> Work task
Copy verbatim the span of lines beginning at the line that contains "Image resolution: width=657" and ending with the final line of the data. Exclude pictures from the copy.

> Material for the task
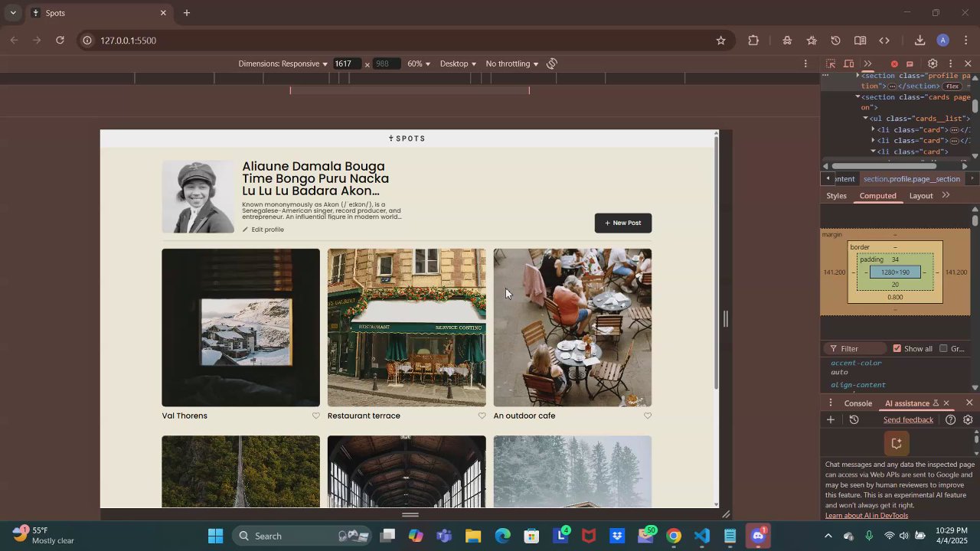Enable the Group checkbox in Computed
The height and width of the screenshot is (551, 980).
pyautogui.click(x=943, y=348)
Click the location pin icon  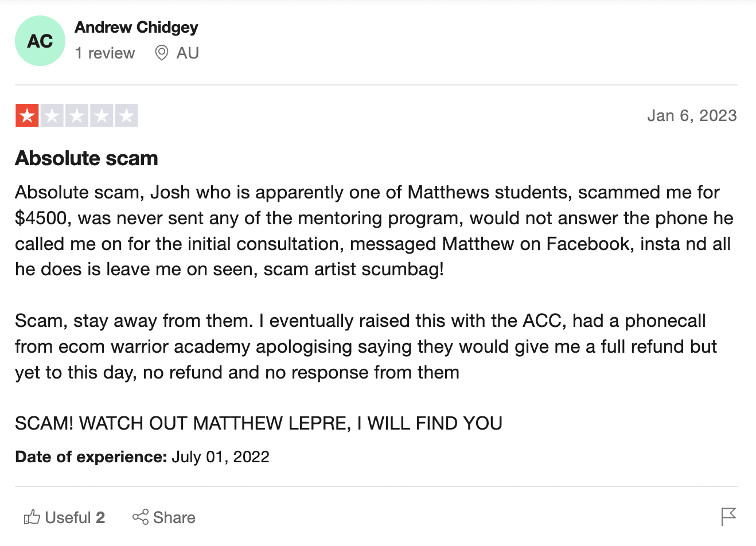(162, 53)
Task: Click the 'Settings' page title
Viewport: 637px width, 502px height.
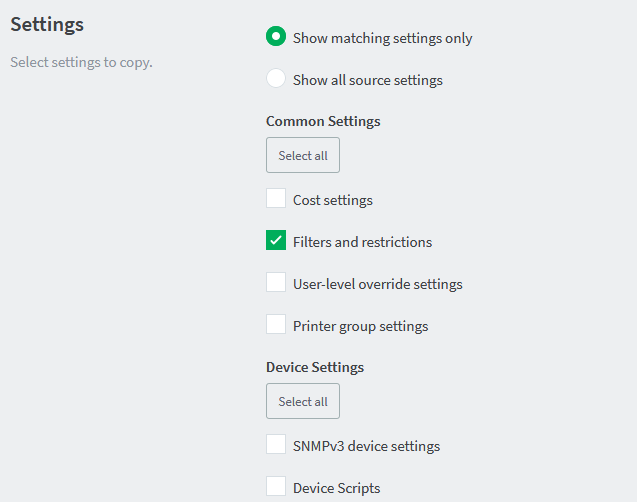Action: pyautogui.click(x=47, y=25)
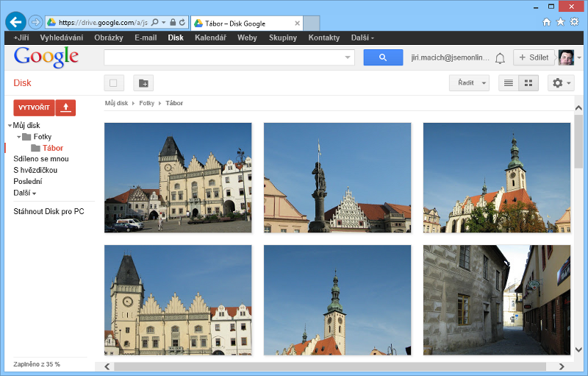
Task: Click the Stáhnout Disk pro PC link
Action: (x=49, y=212)
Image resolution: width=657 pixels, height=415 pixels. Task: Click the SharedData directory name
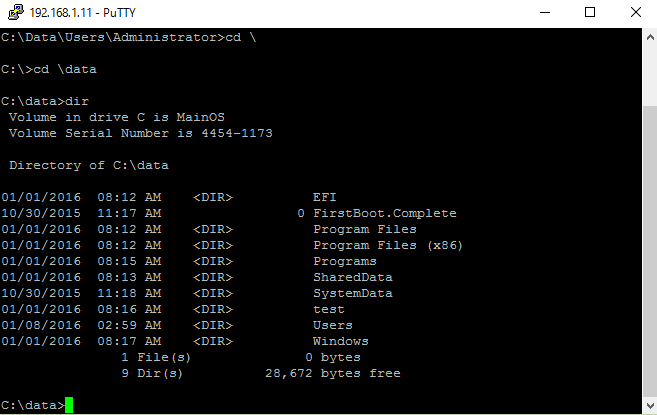[353, 277]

> Answer for the task
Image resolution: width=657 pixels, height=415 pixels. Task: Click the SharedData directory name
[353, 277]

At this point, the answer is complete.